Der Satz klingt banal, eine Selbstverständlichkeit, doch er hat es in sich: Auf den Lehrer kommt es an. Das ist die Quintessenz der berühmten Hattie-Studie. Als der Neuseeländer John Hattie vor elf Jahren präsentierte, was er in anderthalb Jahrzehnten Bildungsforschung herausgefunden hatte, provozierte er damit die pädagogische Welt: Nicht die Klassengrößen, nicht die finanziellen Mittel der Schulen, nicht die Lerntechniken, auch nicht Elternunterstützung, Sitzenbleiben oder Förderstunden entscheiden laut Hattie darüber, wie viel Schüler lernen. Ein gigantischer Datensatz von 50 000 Einzelstudien floss in seine Analyse ein, und unterm Strich bilanzierte der Forscher: Die größten Unterschiede im Lernfortschritt zeigen sich nicht von Schule zu Schule, sondern von Klasse zu Klasse - zwischen Schülern verschiedener Lehrer oder Lehrerinnen.

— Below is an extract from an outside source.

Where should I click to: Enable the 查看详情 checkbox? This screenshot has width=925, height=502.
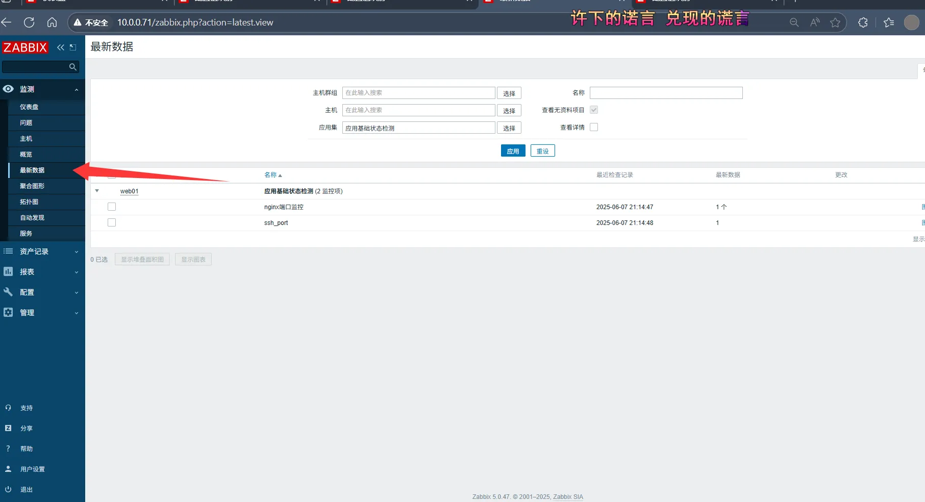(594, 127)
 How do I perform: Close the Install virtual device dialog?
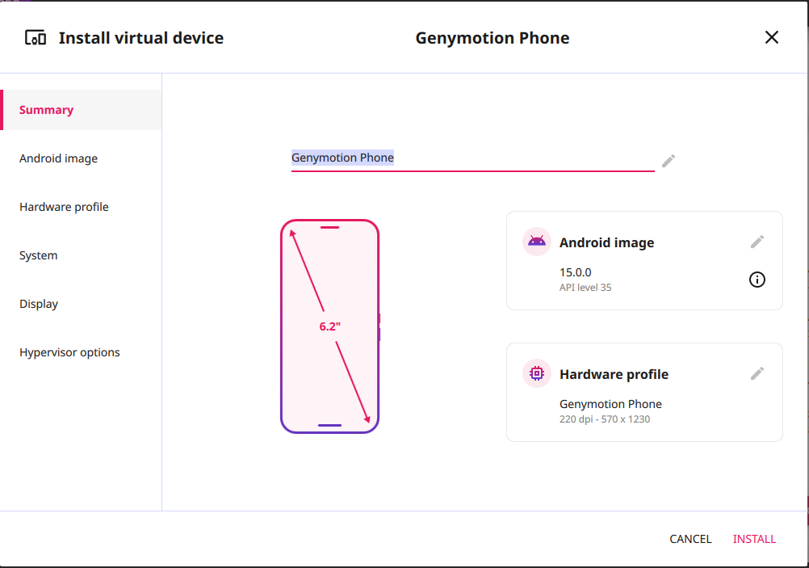(x=771, y=37)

Was Unterricht den Schülern bringt, hängt demnach weniger von äußeren Strukturen ab als von der Lehrerpersönlichkeit. Wer das Glück hatte, nach einem schlechten Mathelehrer einen guten zu erwischen und plötzlich Dreien statt Fünfen zu schreiben, kann das bestätigen. Dasselbe Mathebuch, dieselbe Nachhilfe, dieselben Mitschüler, nichts hat sich geändert - außer dem Menschen da vorn. Der gut erklären kann, weil er imstande ist, den eigenen Unterricht mit Schüleraugen zu sehen. Der nicht seine Zuhörer verantwortlich macht, wenn sie etwas nicht verstehen, sondern sich selbst.

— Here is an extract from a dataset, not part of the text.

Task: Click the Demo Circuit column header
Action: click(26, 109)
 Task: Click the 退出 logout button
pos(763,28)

Ein guter Lehrer ist eine Bereicherung, ein schlechter eine Beeinträchtigung. Ein guter Lehrer macht Mut, ein schlechter entmutigt. Lehrer können Leidenschaften entfachen, schlafende Talente wecken, Selbstvertrauen geben - oder das Gegenteil von alldem bewirken. Sie können Helden sein, Peiniger oder traurige Gestalten. Ihre Macht ist nicht zu unterschätzen.
Kein Wunder, dass wir ihnen nicht nur im echten Leben begegnen, sondern auch da, wo Menschen ihr Leben verarbeiten: in Büchern, Filmen und Comics. Den strengen Lehrer Lämpel, dem Max und Moritz Flintenpulver in die Meerschaumpfeife stecken, gab es wirklich; er lebte in dem Ort, in den Wilhelm Busch als Neunjähriger zur Erziehung geschickt wurde. Auch der Drehbuchautor Tom Schulman war von seiner Schulzeit inspiriert, als er "Der Club der toten Dichter" schrieb. Der Club, der Suizid eines Schülers: Fiktion. Der von Robin Williams gespielte John Keating aber hat sein Vorbild in dem Englischlehrer, der einst Schulman begeistert hatte.
Sogar Rektor Skinner trägt Züge von Lehrern, die nicht ahnen konnten, dass zwei ihrer Schüler später für die Fernsehserie "Die Simpsons" schreiben würden. Und wer weiß, vielleicht ist auch Minerva McGonagall nicht ganz und gar erfunden. Immerhin besitzt sie eine Gabe, die alle guten Lehrer auszeichnet: Schülern beizubringen, wie sie sich verwandeln. In jemanden, der jeden Tag ein bisschen klüger wird.